Just purchased worldmark.  My question is I am asked to pay the 570 maintenance fee before closing but the points are not deposited until January.  Do you pay the 2010 fees before they put the points in your account?  In other words I'm assuming the fees are paid before the points not after correct.  I paid 3600 for a 10000 point account. They have a "transfer fee" of 430 and then the worldmark fee of 150.  Did I do OK I could still back out.  Thanks

Joan


----------



## Stressy (Dec 4, 2009)

Tacoma said:


> Just purchased worldmark.  My question is I am asked to pay the 570 maintenance fee before closing but the points are not deposited until January.  Do you pay the 2010 fees before they put the points in your account?  In other words I'm assuming the fees are paid before the points not after correct.  I paid 3600 for a 10000 point account. They have a "transfer fee" of 430 and then the worldmark fee of 150.  Did I do OK I could still back out.  Thanks
> 
> Joan



Hi Joan,

Worldmark maint fees are paid quarterly. You really don't need an escrow per se or "transfer fee" of 430.00. Worldmark does charge the 150.00 to transfer ownership or combine accounts.
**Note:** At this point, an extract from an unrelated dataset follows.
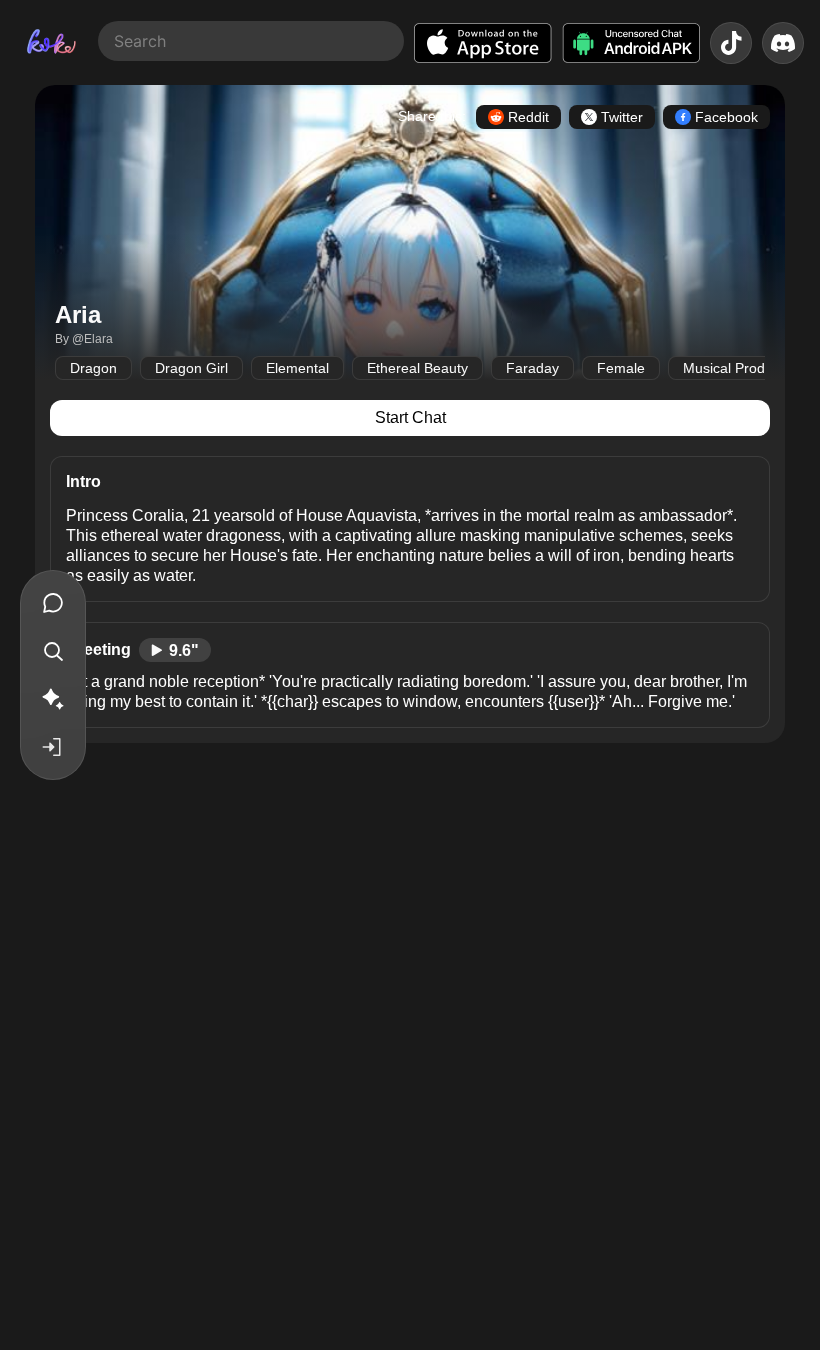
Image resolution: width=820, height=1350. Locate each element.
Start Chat (410, 417)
So, add the 430 to the 3600.00 for 4030.00 total purchase price. 

Is the owner in arrears as far as MF's? Are there any banked credits in your purchase/account? That makes a difference. You really want a "fully loaded" account. i.e. 2 yrs banked credits with January anniversary date would be ideal. 20,000 credits to use now with 10,000 coming in January.

There is no need to collect the entire years MF's unless the previous owner or seller is in arrears....you just need to be current for transfer. I assume you are dealing with an Ebay seller since they have a high closing fee plus they want a years MF's up front.



I'm not saying you should back out-but just make sure you get credit for those MF's in whatever fashion is appropriate. Have you visited www.wmowners.com ? Plenty of knowledgable owners to assist you.

Good Luck!

I LOVE my WM!


----------



## cotraveller (Dec 4, 2009)

I've always paid the WorldMark maintenance dues quarterly.  Credits are deposited into the account on the account anniversary date.  My dues for those credits are paid during the year, not in advance. 

The dues need to be curent for a transfer.  I'd check to make sure you are payiing next years dues, not last years.

Edited to add - Looks like two of us were typing a reply at the same time.  Stressy was more detailed but we said the same thing - make sure which dues you are being asked to pay.


----------